Mahé de La Bourdonnais : déplacement d’une statue et déboulonnage de l’Histoire

LIBRE EXPRESSION

En juin 2022, Madame Ericka Bareigts, maire de Saint-Denis, a annoncé son intention d’accéder au souhait de diverses associations d’organiser le procès symbolique et posthume du gouverneur général des Mascareignes, Bertrand-François Mahé de La Bourdonnais, en poste de 1733 à 1746. L’incrimination se fondait sur la loi Taubira du 21 mai 2001 : crime contre l’humanité du fait de l’augmentation importante, durant son gouvernorat, des pratiques de traite négrière, de l’esclavagisme et de la répression du marronnage. Le verdict était bien sûr connu d’avance : coupable ; tout comme la sanction : le déboulonnage scénarisé et médiatisé de la statue lors du 20 décembre 2022. L’action a finalement été reportée à 2023.

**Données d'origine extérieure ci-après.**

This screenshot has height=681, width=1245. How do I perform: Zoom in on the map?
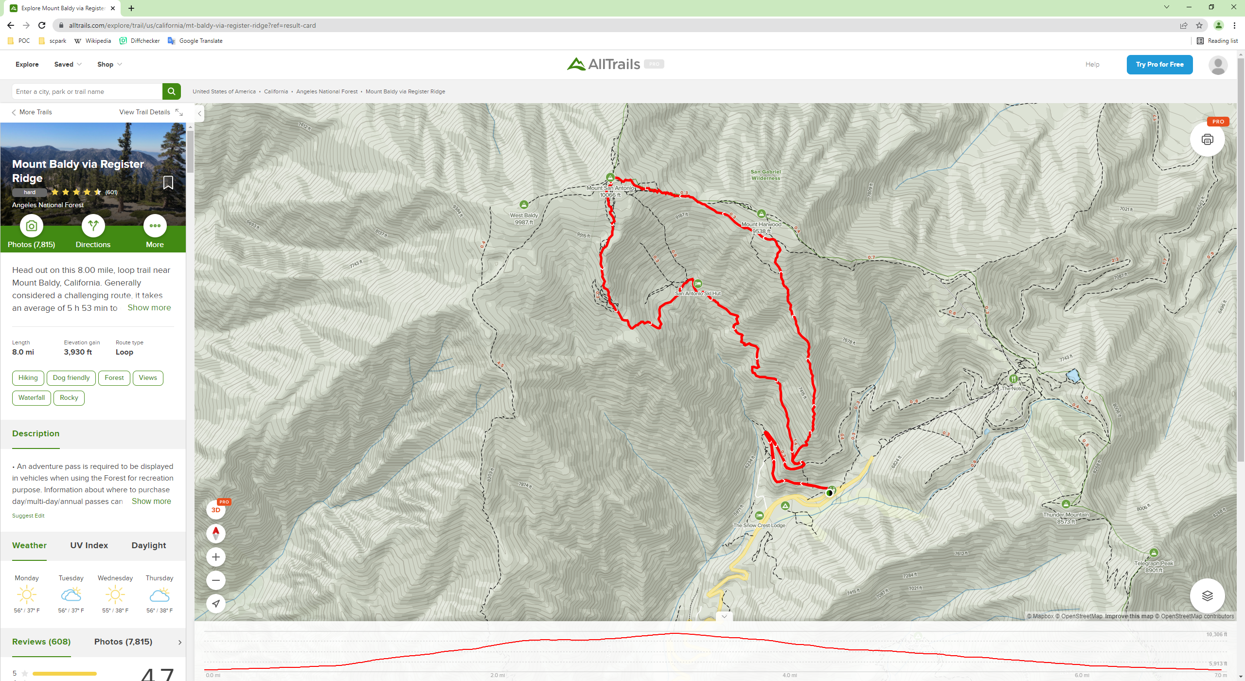pyautogui.click(x=216, y=557)
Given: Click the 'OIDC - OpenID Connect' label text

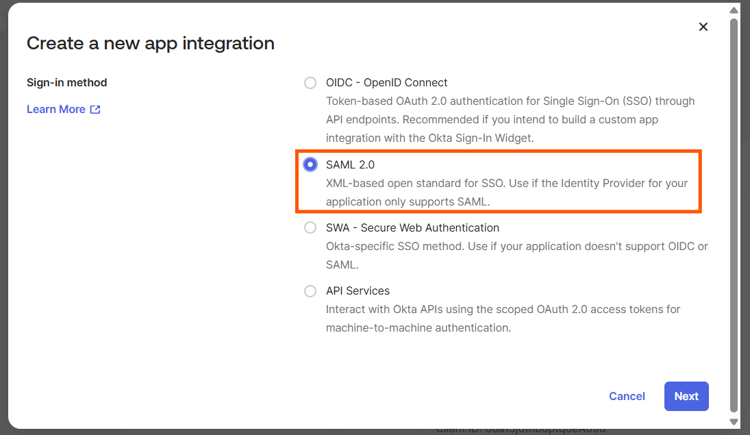Looking at the screenshot, I should pyautogui.click(x=386, y=83).
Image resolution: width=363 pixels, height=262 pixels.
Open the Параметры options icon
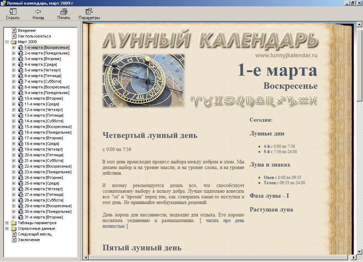coord(89,12)
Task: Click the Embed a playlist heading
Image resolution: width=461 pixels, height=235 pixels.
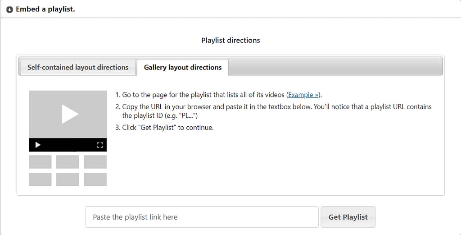Action: pyautogui.click(x=45, y=9)
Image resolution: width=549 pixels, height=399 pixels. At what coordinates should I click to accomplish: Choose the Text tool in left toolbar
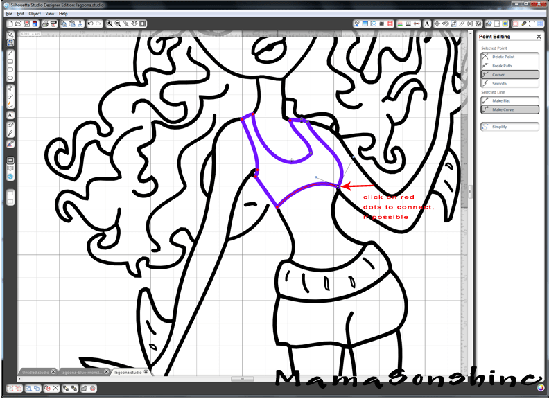point(10,115)
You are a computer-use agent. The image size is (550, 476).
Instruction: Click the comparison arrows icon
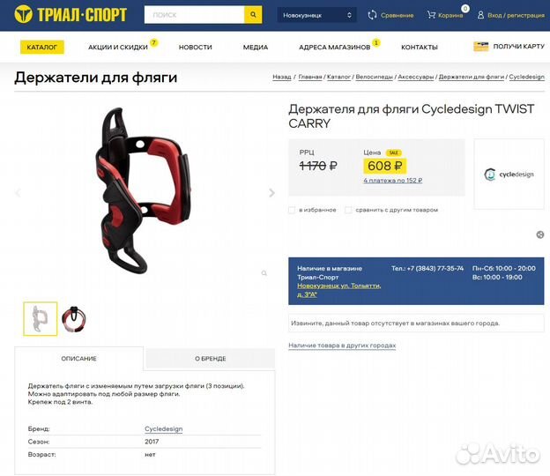point(372,15)
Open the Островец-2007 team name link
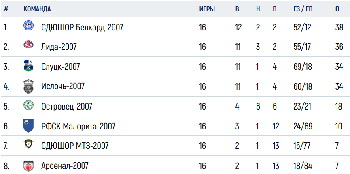 (66, 106)
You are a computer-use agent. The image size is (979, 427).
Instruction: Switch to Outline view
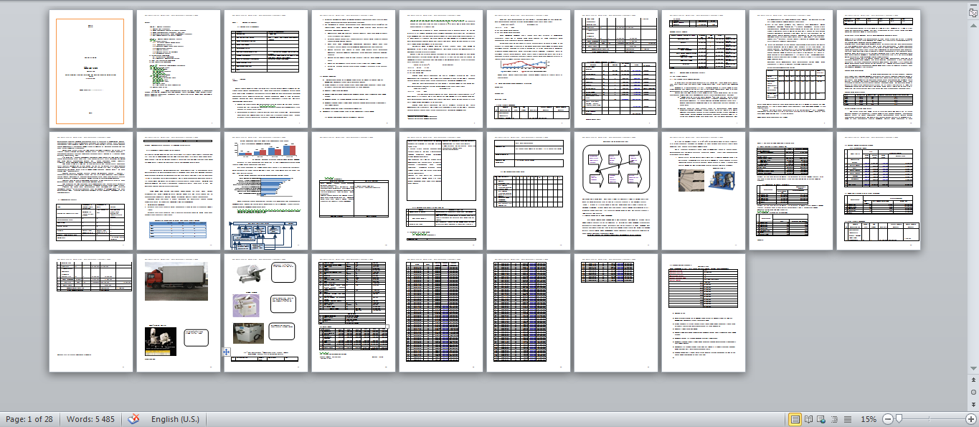click(x=835, y=419)
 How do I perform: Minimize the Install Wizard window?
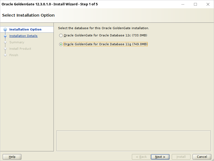pyautogui.click(x=183, y=4)
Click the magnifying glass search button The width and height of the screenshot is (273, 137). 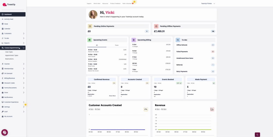(257, 135)
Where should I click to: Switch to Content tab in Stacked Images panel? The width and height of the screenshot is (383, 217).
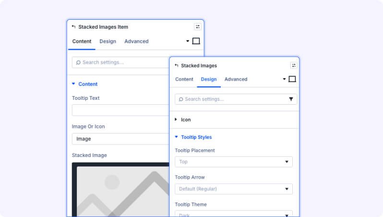pyautogui.click(x=184, y=79)
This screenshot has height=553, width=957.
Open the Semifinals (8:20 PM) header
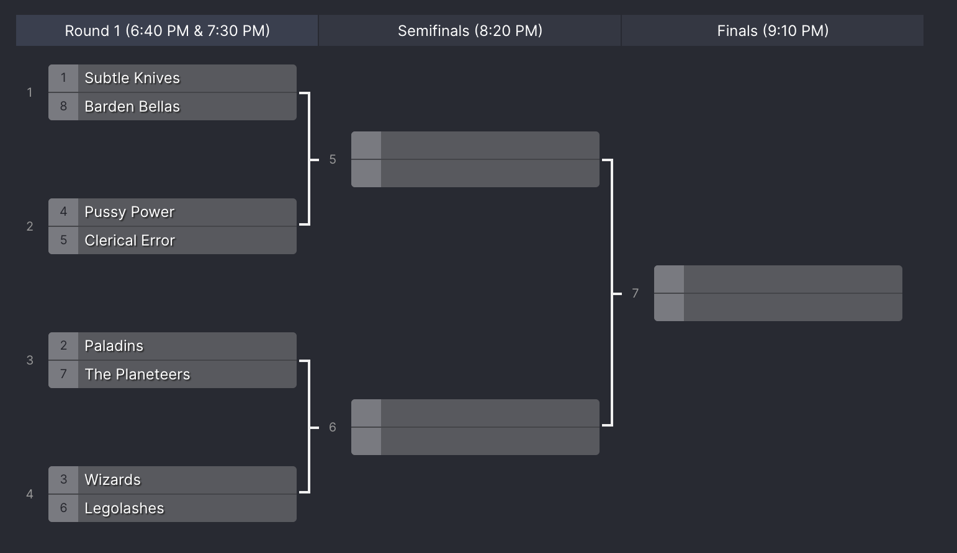point(470,30)
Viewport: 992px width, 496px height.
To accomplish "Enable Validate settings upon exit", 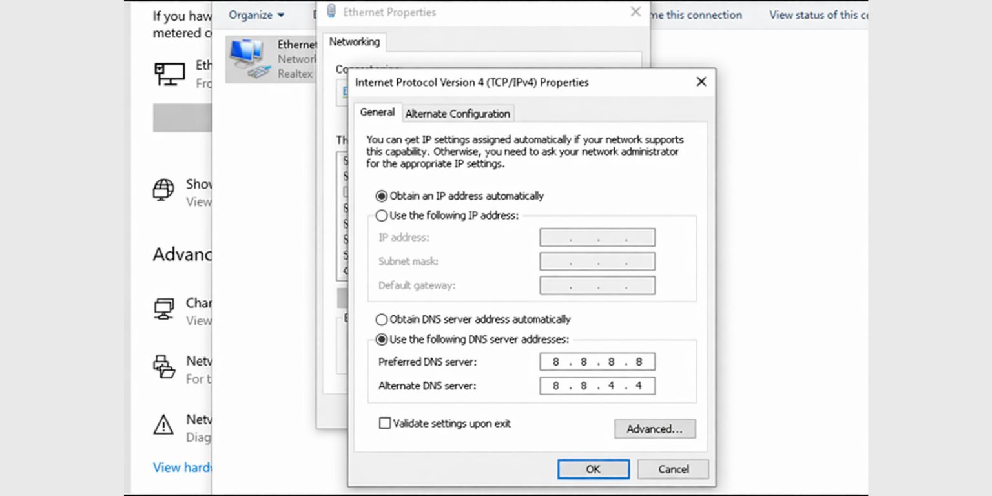I will pyautogui.click(x=384, y=423).
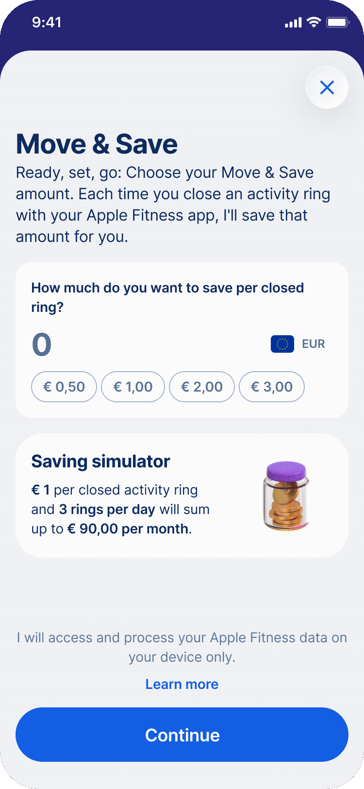This screenshot has height=789, width=364.
Task: Tap the save-per-closed-ring question text
Action: (167, 297)
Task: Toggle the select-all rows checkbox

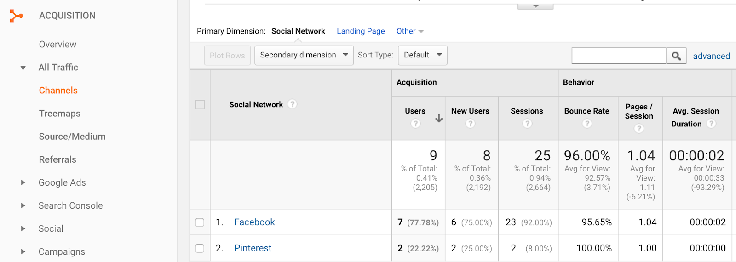Action: (200, 105)
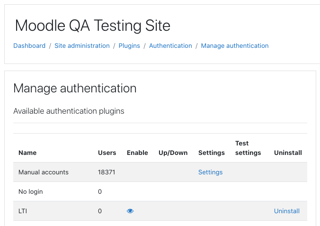Open the Plugins breadcrumb link
Screen dimensions: 320x226
tap(129, 46)
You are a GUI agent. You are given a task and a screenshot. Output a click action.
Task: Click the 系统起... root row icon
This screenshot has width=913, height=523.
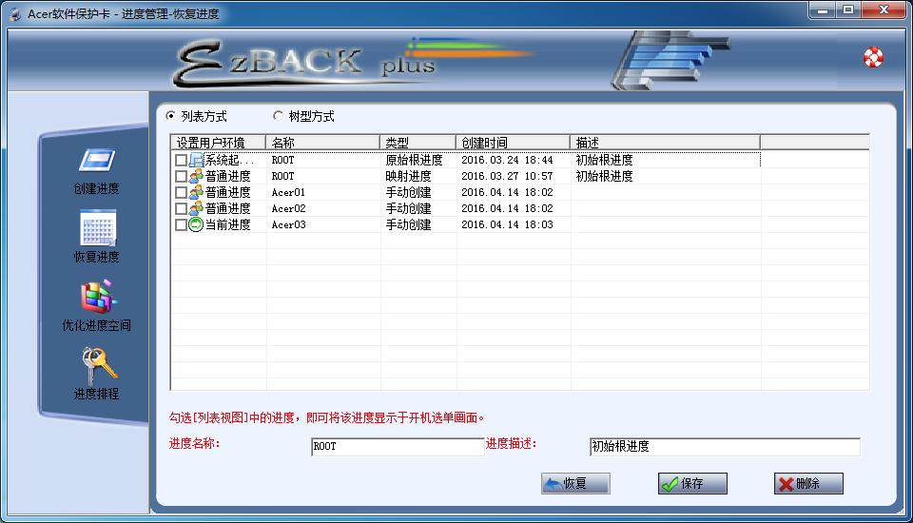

A la suite du conseil municipal du 30 mars dernier, Madame Bareigts revient sur le sujet en mettant l’accent sur l’urgence de réaménager en profondeur le square La Bourdonnais et, accessoirement, de « déplacer » la statue de l’ancien gouverneur qui, juge-t-elle, « n’a plus sa place dans l’espace public ». Le ton se fait lénifiant mais l’intention, noyée dans une abondante description des travaux à réaliser, n’a donc pas changé : il s’agit de se débarrasser d’une statue réduite à un symbole colonialiste et esclavagiste.

Six historiens parmi les plus reconnus ont été consultés en privé : ils désapprouvent fermement le projet. Leur souhait de rester discrets, pour le moment, conduit le profane que je suis à tenter une analyse du projet municipal via un simple questionnement.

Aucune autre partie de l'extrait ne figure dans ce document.